EV急速充電で日中が協力 世界標準規格 主導権争いリード

電気自動車用の急速充電器(右)=兵庫県篠山市
電気自動車用の急速充電器(右)=兵庫県篠山市【拡大】

 電気自動車(EV)の急速充電器をめぐり、日本独自の充電規格「CHAdeMO(チャデモ)」を推進しているチャデモ協議会が、中国企業から次世代規格の共同開発を打診されたことが分かった。チャデモ協議会は応じる方向で技術的な検討を始めた。実現すれば世界標準規格の主導権を日中で握りそうだ。

 チャデモ協議会が2018年度活動方針で明らかにした。提案したのは国有送電大手の国家電網で、現在日中などが採用している技術を基に充電方式やプラグの形状が同じ世界標準を策定するとしている。20年ごろの実用化を目指しているようだ。

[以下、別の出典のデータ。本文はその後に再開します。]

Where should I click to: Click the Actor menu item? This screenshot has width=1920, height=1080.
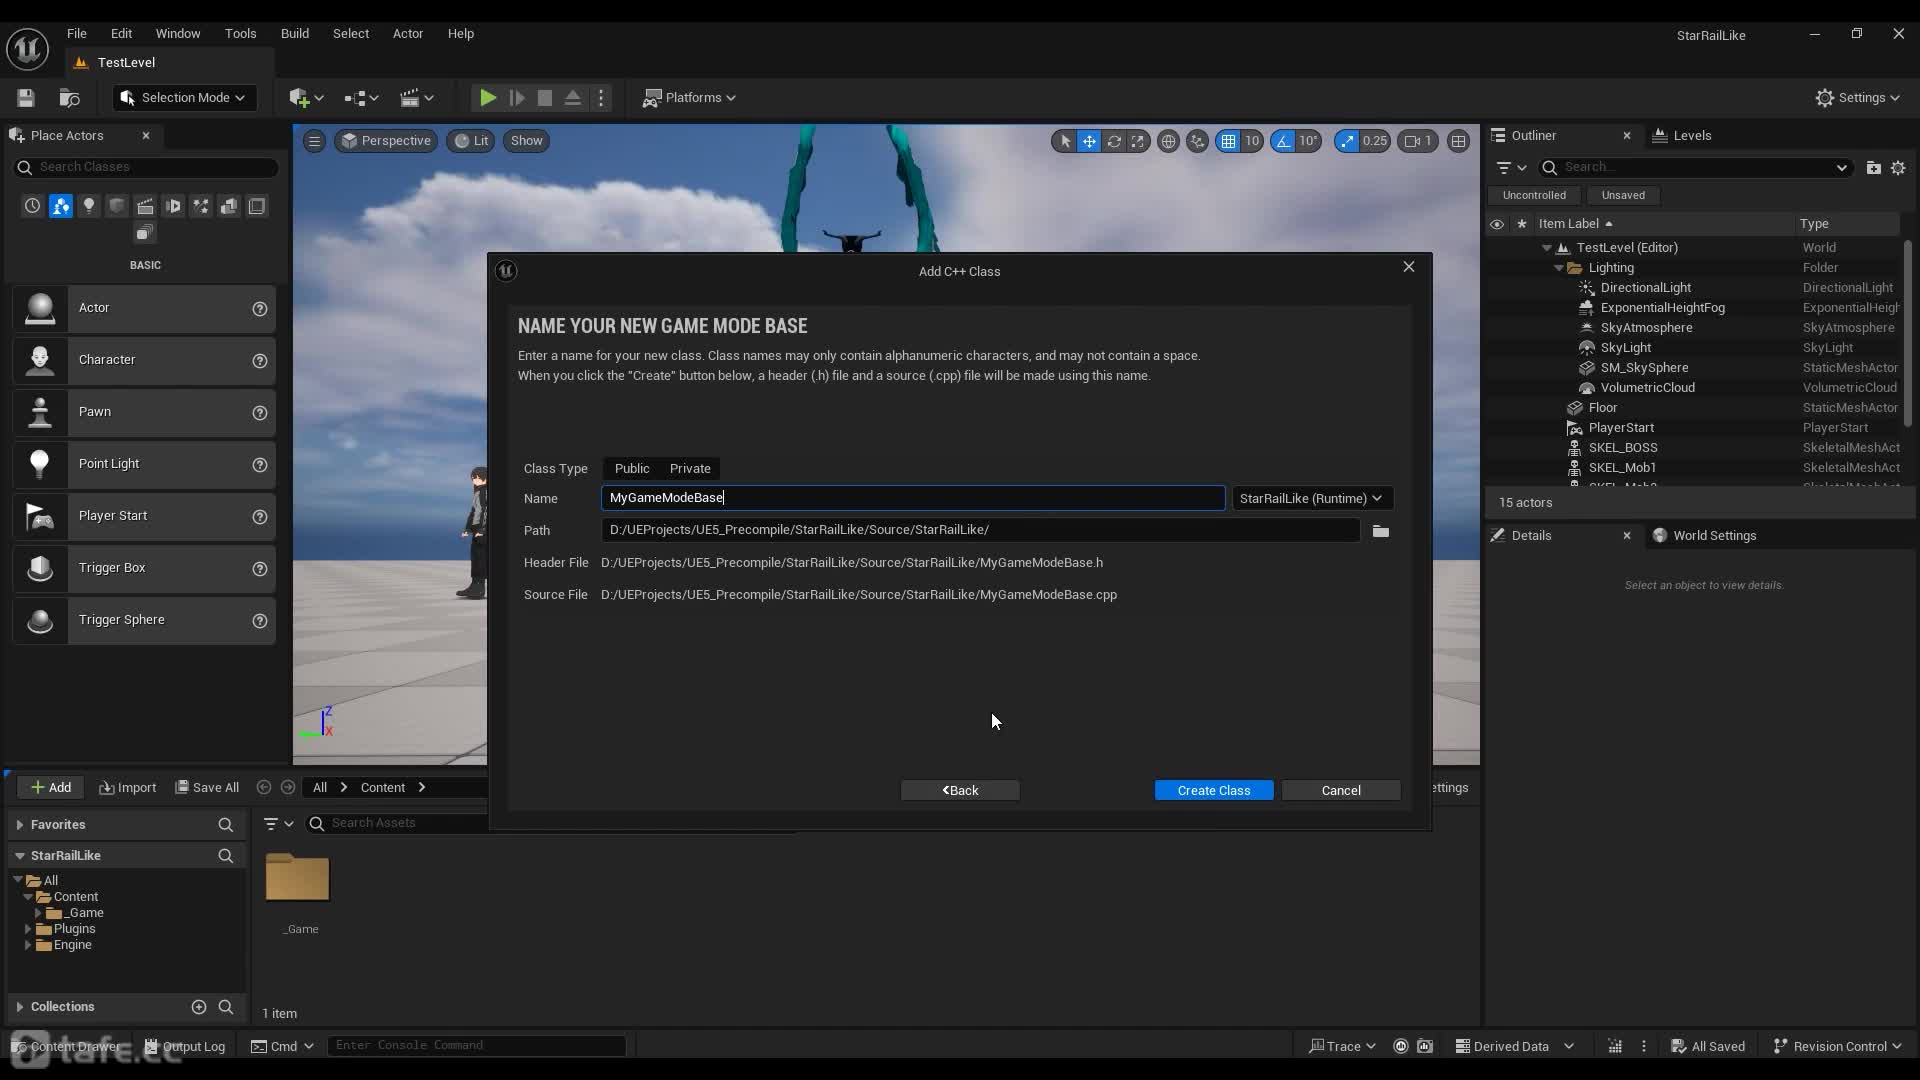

 チャデモ協議会は中国と組む利点について、車両と充電器の共通部分の費用が減り、設計変更なども容易になるとしている。欧米勢の別規格「コンボ」や、インドとも今後の協力で議論を続ける。

 中国は環境規制を強化しており、19年からEVなどの生産を一定の割合で義務付ける方針。将来的にはガソリン車とディーゼル車の生産と販売の停止も検討している。トヨタ自動車や日産自動車、ホンダ、マツダといった日本勢は中国市場での新型EVの発売を急いでいる。

 EVは1回の充電による走行距離と、充電時間が普及への課題となっている。チャデモの急速充電器は今年3月末で国内に7241基、海外では欧米を中心に約1万800基が設置されているという。

 チャデモ協議会は車や部品メーカー、電力会社などが会員となっている。